January 7: Matthew 7
Judge NOT, brah!
The first six verses of this chapter are both very convenient and inconvenient for our age. We want to do what we want, so when someone notices the insanity of what we want to do, we love to quote verse 1 (always quoted in King Jamesian English):
Judge not, lest ye be not judged.
We say there are no absolute standards, and we say it with absolute certainty.
Yet there is a range of meaning to the word “judge,” and it’s the same today as it was in Christ’s time. We can summarize the range of meaning with two uses.
The first use is when, for instance, someone “judges” a high school debate tournament. They are undoubtedly wowed by the acumen and hard work of all the young people involved. Yet they must - and here is another word for “judge” - discern the differences between them, according to the standards of debate.
The other sense of “judge” is Jesus’ use above: when one person occupies the space of lawgiver and judge, often capriciously. It’s when someone acts like they are the timeless, transcendent standard of right and wrong. They occupy the place of God. Thus Jesus commands, “Don’t do that.”
James would later echo the point in his chapter on conflict:
There is only one lawgiver and judge, he who is able to save and to destroy. But who are you to judge your neighbor? James 4:12
Yet just a few verses later, Jesus is certainly thinking of the first use of “judge” - that of discernment - when he commands us
“…5b then you will see clearly to take the speck out of your brother’s eye. 6 Do not give dogs what is holy, and do not throw your pearls before pigs, lest they trample them underfoot and turn to attack you.”
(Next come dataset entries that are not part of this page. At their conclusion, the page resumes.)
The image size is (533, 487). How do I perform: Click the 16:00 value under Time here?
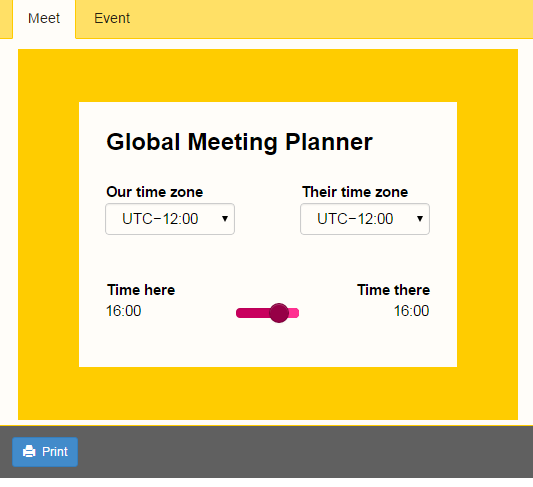pyautogui.click(x=123, y=311)
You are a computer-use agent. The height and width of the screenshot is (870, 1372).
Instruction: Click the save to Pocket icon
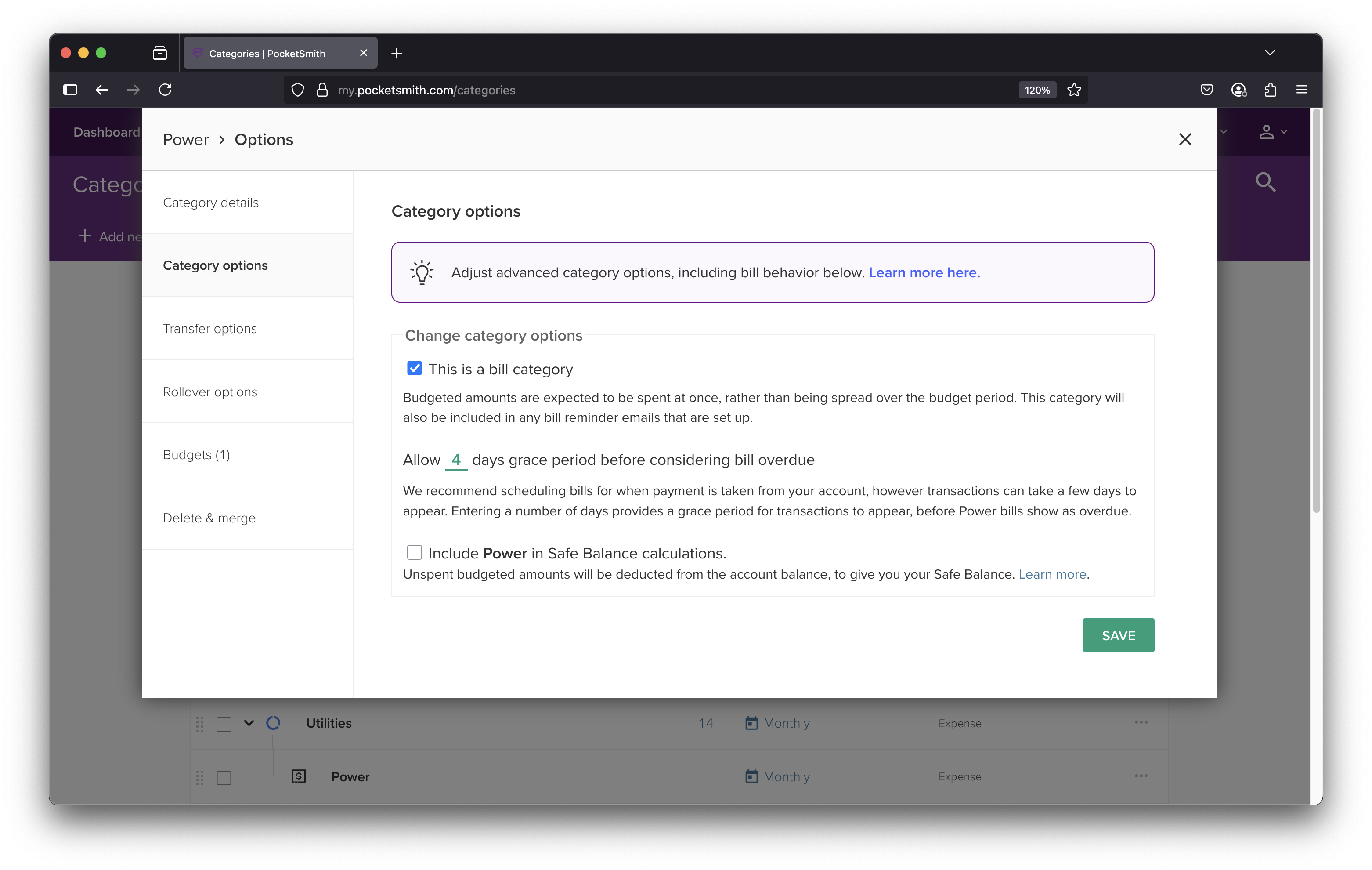click(x=1206, y=90)
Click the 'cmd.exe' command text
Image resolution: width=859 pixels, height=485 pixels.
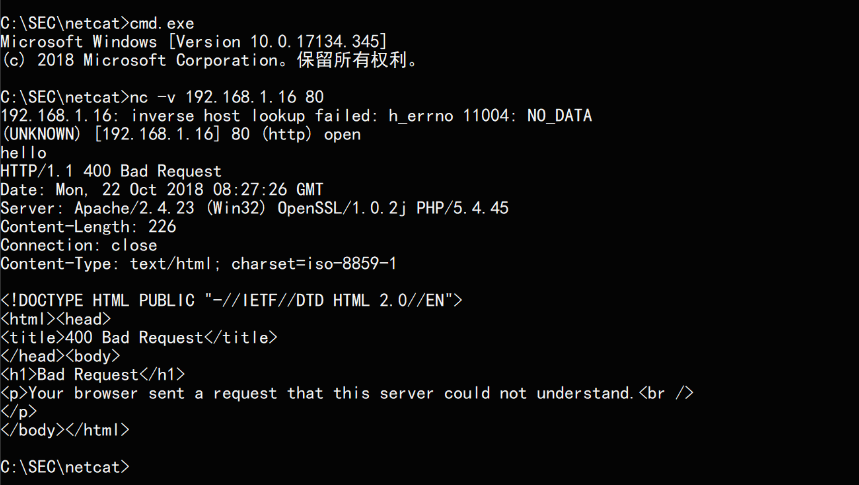click(x=162, y=24)
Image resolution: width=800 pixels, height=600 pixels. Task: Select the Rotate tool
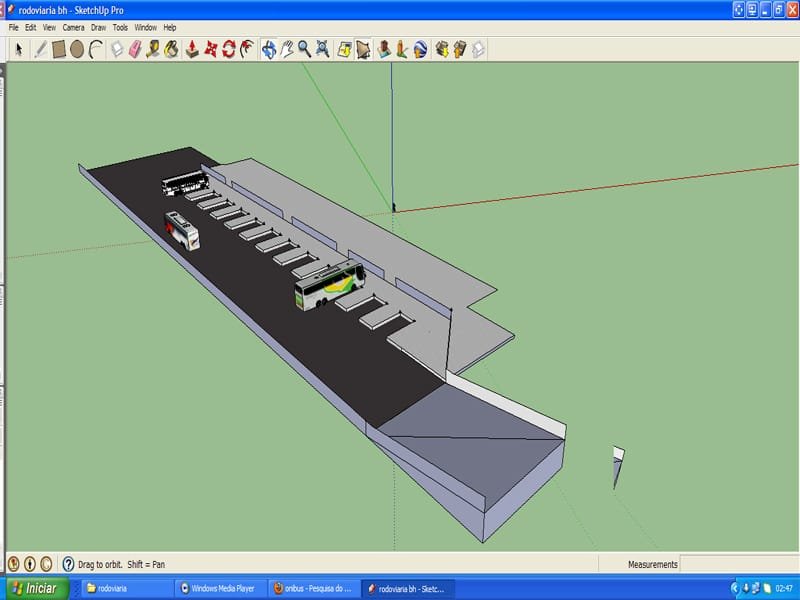pos(229,48)
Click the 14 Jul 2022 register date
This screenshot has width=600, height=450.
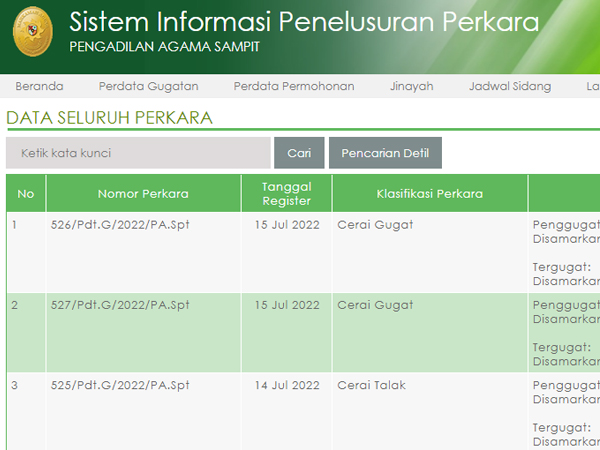[286, 385]
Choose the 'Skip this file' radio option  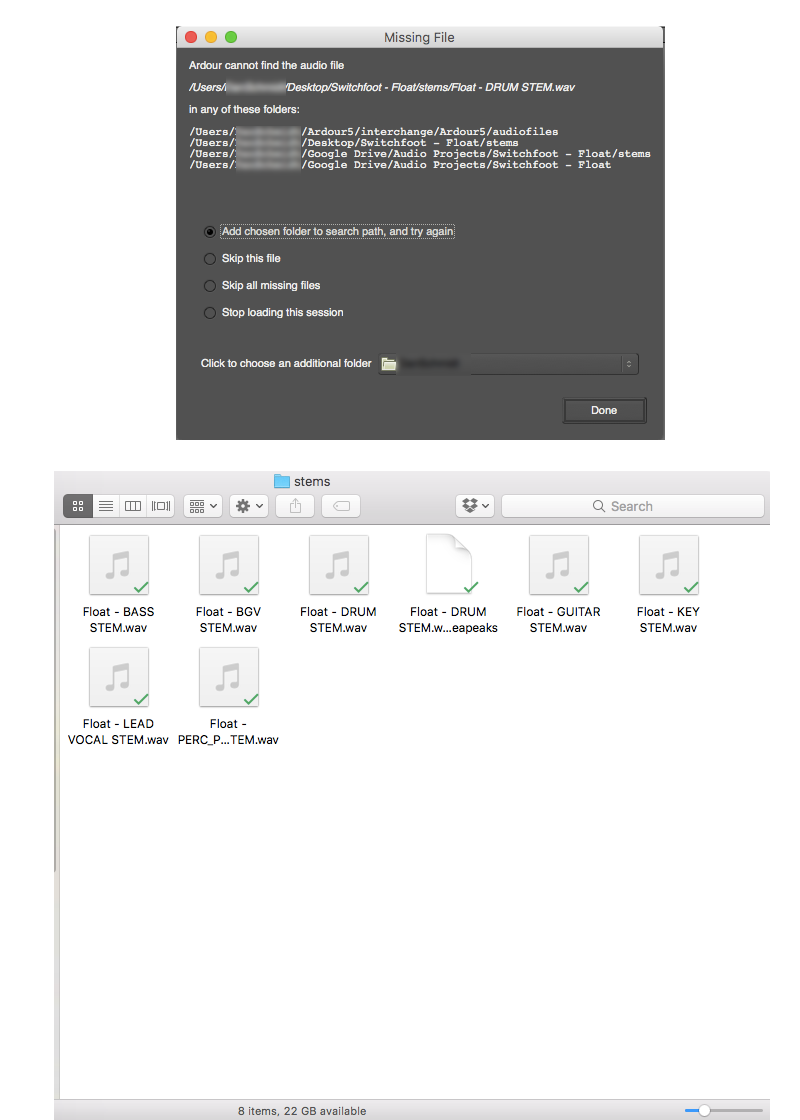coord(210,259)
Jesus commands us to “judge” or discern who is a dog or a swine. He never commands us to turn off our moral compass and accept all behavior. Those who claim this turn Jesus into a “whatever-man” doobie-riffing hippie. Besides, discernment is needed - once we’ve pulled the board out of our eye - to see the speck in our brother’s eye.
The difference between “judging” and “judging” is not whether we discern right and wrong but whether we can leave the just adjudication of the wrong in question to God. And the way we do that is by preaching both the bad news and the good news: that we are all dead in our trespasses and sins, destined for the burn pile. But God judged His own Son so that we might not be judged.
We judge, and then in love we preach the way out of judgment.